“But suppose that a man should not keep silence, Ignatio, what then?” he asked.

“There is a land, señor,” I answered, “where the most talkative grow dumb, and its borders can be crossed by all, even by the Lords of the Heart, for fearful is the doom of a false brother!”

“You mean that if I repeat anything I may hear, I shall be murdered.”

“Indeed, no, señor; but you may happen to die. I speak on the Heart; do you hear with the Ears?”

“I hear with the Ears,” he answered, catching my meaning.

“Very well, señor, since you have now sworn secrecy to me by the most solemn oath that can pass the lips of man, I will speak to you openly. This is the tale of the Broken Heart, so far as I know it, though how much of it is truth and how much is legend I cannot say:

“You have heard the story of that white man, or god, sometimes called Quetzal by the Indians, and sometimes Cucumatz, who came to these lands in the far past and civilised their peoples?

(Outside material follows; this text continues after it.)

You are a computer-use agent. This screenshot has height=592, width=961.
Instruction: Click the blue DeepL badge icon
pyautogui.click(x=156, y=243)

Afterwards he vanished away in a ship, promising that when many generations had passed he would return again.

“When he had gone, the empire which he created fell into the hands of two brothers, whose chief city was either at Palenque or in its neighbourhood, and the citizens of this empire, like we Christians, worshipped one good god, the true God, under the name of the Heart of Heaven, and to Him they offered few sacrifices save those of fruit and flowers. Now one of these brothers married a wife from another country—a daughter of devils, very beautiful and a great witch.

“Soon this woman, as in the story of the wives of Solomon and their lord, drew away the king, her husband, from the true faith to the worship of the gods of her own land, and brought it about that he offered human sacrifice to them. Then there arose a great confusion in that country, and the end of it was that the people divided themselves into two parties, the worshippers of the Heart of Heaven and the worshippers of devils.

“They made war upon each other, till many of their chief men were killed; then they came to an agreement whereby the nation was sundered. Half of it, under that king who had married the woman, marched northwards, and became the fathers of the Aztecs and other tribes; and half, the faithful worshippers of the Heart, remained in the Tobasco country.